I'm a graduate student, and I wanna perform divergence time estimation using whole genome SNPs dataset(about 220000 SNPs for each individual, 100 individuals total), but here comes some question when I performing this analysis:
1)it seems to be extremely calculation expensive, even by using a 10 individuals small dataset divided from the big one when I tried to use SNAPP on CIPRES(I checked the log file, only 59000 MCMC chains in 240 CPU Hrs) , then I wondered how to reduce my computing cost to an acceptable level while retaining more phylogenetic information? Should I reduce the number of individual or the number of SNPs? I tried to resample a smaller dataset randomly (22000 SNPs)by using a python script(generate 22000 random and no repeat index first, then use this sorted list to resample all sequences), but when I use it to perform phylogenetic analysis using IQ-tree, the topology was completely changed compared to the tree using original dataset, I think my resample is not available, or did it with a wrong way.

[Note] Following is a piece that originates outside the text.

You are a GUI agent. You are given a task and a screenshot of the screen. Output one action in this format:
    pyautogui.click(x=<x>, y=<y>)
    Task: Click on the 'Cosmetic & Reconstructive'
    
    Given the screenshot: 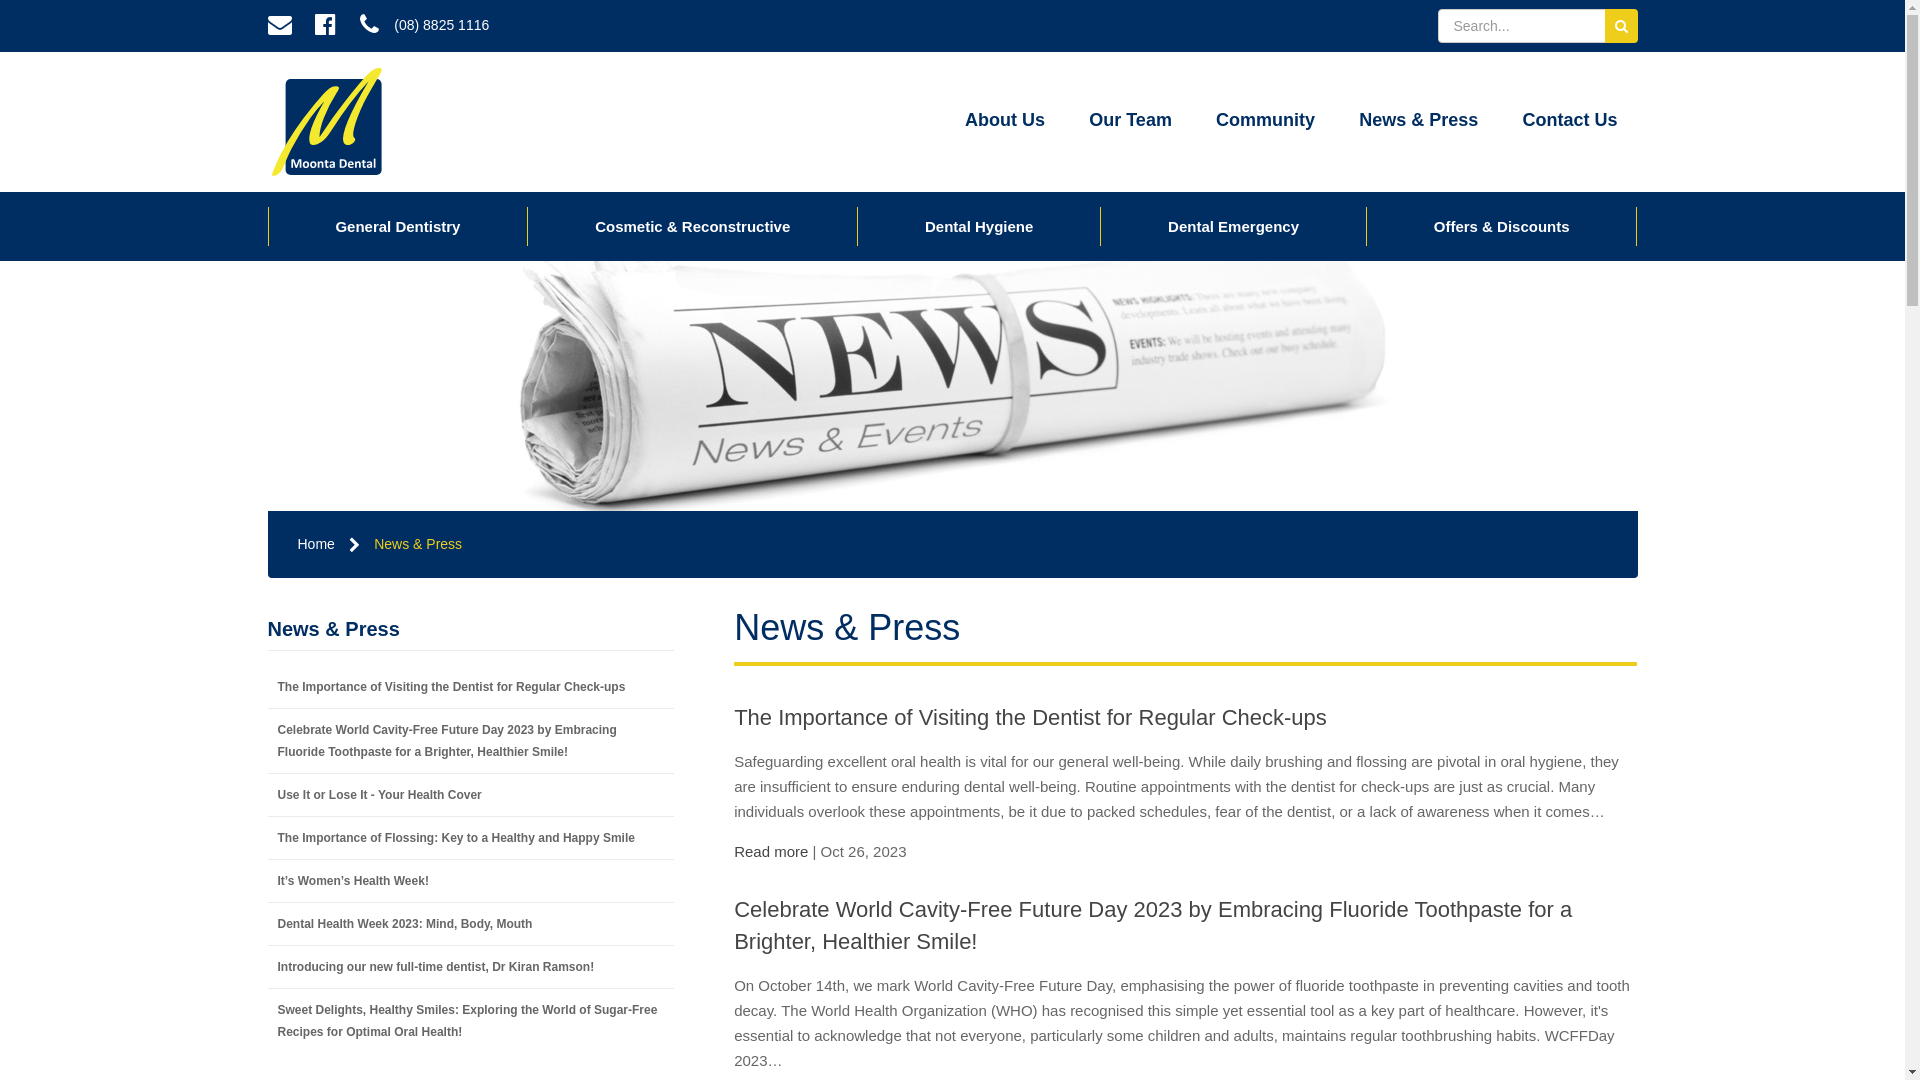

2)I have been read various papers and tutorials, some evidences indicate that the SNAPP is the only solution of divergence time estimation based on SNPs now, but there are still lots of researches treat SNPs as normal gene sequence and perform this analysis normally using BEAST, is that methodologically correct? If I do the same thing as them, will it reduce my computing cost?
3)I read the tutorial of SNAPP on github(
tutorials/README.md at main · ForBioPhylogenomics/tutorials · GitHub ), and I noticed there is a word "Saga" in this tutorial, it seems that this is a phylogenetic analysis platform like CIRPES, but I can't find it with google. Is there anyone knows the website or some other similarly platforms? I'm in a small research group so I have to find computation resources by myself.